ACTIVITY »
Do the following statements agree with the abstract on Urtica dioica root oil extracts? Answer yes or no for each, quoting the deciding words of the abstract exactly.
1. The phytosterol content of the samples was determined with a chromatograph made by the company "Analytics."
2. Corn oil had a lower share of β-sitosterol among its sterols than sunflower oil did.
3. Water-alcohol extracts have advantages over oil extracts when applied to the scalp.

EXTRACTED TEXT »
_____

Substantiation of technological parameters of the oil extract obtained from Urtica dioica roots based on the yield determination of phytosterols using capillary gas chromatography method

Authors

DOI:

https://doi.org/10.15587/2519-4852.2021.249615

Keywords:

Urtica dioica root, androgenic alopecia, oil extract, extraction parameters, phytosterols, gas capillary chromatography

Abstract

Due to the content of phytosterols, extractive preparations of Urtica dioica roots are able to show antiandrogenic effect in the case of external therapy of men and women with androgenic alopecia. Oil extracts (OE) are characterized by several advantages when applied to the skin of the scalp compared to water-alcohol extracts. For the development of OE technology from Urtica dioica roots, it is important to choose the optimal extraction parameters, which are based on the quantitative determination of phytosterols in the extractant and the studied samples of extracts.

The aim of the work is to choose the optimal parameters for obtaining OE from Urtica dioica roots based on quantitative determination of phytosterols content in experimental samples of OE by gas capillary chromatography.

Materials and methods. Objects of the research – Urtica dioica root, refined corn oil, refined sunflower oil, samples of oil extracts. Determination of phytosterol content in experimental samples was carried out by gas capillary chromatography (chromatograph “Crystal 2000”, manufacturer – research and production company “Analytics”).

Results. 5 different compounds of steroid structure (stigmasterol, β-sitosterol, etc.) were identified in sunflower oil by gas liquid chromatography, and 10 (campesterol, 2-α stigmasterol, β-sitosterol, Δ5-avenosterol, etc.) were identified in sunflower oil. The quantitative content of β-sitosterol in the sum of sterols of corn oil was significantly higher compared to the content of this substance in sunflower oil and amounted to 59.33 %. Optimal technological parameters were established considering the peculiarities of extraction with oil extractant and quantitative determination of the amount of phytosterols and β-sitosterol in experimental samples of OE. The total content of plant sterols in OE, including considering their amount in the extractant, was in the range of 7880 mg/kg; the amount of β-sitosterol was 4638 mg/kg.

_____

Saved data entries

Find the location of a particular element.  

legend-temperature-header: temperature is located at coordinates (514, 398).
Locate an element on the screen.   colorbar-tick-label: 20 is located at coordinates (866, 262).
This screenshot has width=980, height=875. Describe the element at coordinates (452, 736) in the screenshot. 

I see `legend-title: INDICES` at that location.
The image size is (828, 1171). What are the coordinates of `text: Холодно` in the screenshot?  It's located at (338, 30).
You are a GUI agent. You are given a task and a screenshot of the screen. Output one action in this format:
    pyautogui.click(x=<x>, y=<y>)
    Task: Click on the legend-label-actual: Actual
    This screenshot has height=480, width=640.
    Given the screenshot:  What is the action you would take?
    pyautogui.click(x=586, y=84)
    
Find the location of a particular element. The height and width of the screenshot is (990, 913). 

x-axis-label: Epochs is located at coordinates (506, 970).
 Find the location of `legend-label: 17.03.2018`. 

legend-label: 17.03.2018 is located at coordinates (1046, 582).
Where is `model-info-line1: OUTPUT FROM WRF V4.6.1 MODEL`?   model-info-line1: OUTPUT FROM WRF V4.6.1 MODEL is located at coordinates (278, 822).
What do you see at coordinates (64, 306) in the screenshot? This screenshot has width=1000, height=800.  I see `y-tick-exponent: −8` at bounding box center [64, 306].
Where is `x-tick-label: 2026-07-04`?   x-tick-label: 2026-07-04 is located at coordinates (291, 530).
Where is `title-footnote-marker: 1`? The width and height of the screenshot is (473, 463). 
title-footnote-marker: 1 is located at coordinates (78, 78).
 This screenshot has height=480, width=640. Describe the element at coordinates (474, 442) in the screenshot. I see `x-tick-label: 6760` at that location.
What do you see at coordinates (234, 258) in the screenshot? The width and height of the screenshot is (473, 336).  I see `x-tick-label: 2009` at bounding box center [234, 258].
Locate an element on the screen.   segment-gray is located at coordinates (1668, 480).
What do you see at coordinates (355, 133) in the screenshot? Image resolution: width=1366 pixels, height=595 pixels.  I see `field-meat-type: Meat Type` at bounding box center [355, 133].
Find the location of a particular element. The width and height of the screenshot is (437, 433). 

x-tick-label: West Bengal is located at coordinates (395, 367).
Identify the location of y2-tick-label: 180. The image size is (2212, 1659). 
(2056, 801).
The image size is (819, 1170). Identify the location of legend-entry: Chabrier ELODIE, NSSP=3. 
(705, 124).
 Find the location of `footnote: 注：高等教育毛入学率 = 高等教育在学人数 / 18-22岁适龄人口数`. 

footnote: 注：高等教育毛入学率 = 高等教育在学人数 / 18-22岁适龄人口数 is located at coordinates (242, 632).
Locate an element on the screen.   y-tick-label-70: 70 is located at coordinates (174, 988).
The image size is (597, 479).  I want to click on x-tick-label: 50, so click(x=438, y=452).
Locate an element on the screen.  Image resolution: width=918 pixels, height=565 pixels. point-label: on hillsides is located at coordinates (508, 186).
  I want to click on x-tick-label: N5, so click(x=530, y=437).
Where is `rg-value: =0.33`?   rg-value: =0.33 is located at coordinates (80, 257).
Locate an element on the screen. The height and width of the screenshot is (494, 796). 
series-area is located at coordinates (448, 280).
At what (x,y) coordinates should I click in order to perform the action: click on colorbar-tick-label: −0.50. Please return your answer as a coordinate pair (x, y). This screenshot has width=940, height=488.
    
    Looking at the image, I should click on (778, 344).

_____

SOLUTION »
1. Yes: "chromatograph “Crystal 2000”, manufacturer – research and production company “Analytics”"
2. No: "The quantitative content of β-sitosterol in the sum of sterols of corn oil was significantly higher compared to the content of this substance in sunflower oil and amounted to 59.33 %."
3. No: "Oil extracts (OE) are characterized by several advantages when applied to the skin of the scalp compared to water-alcohol extracts."